Problem to solve: Even the shortest line counts, so transcribe all the data exactly.

Information:
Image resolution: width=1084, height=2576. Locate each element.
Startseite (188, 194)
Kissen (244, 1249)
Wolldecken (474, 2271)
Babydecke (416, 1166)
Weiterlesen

Written response:
Image resolution: width=1084, height=2576. Locate each element.
Startseite (188, 194)
Kissen (244, 1249)
Wolldecken (474, 2271)
Babydecke (416, 1166)
Weiterlesen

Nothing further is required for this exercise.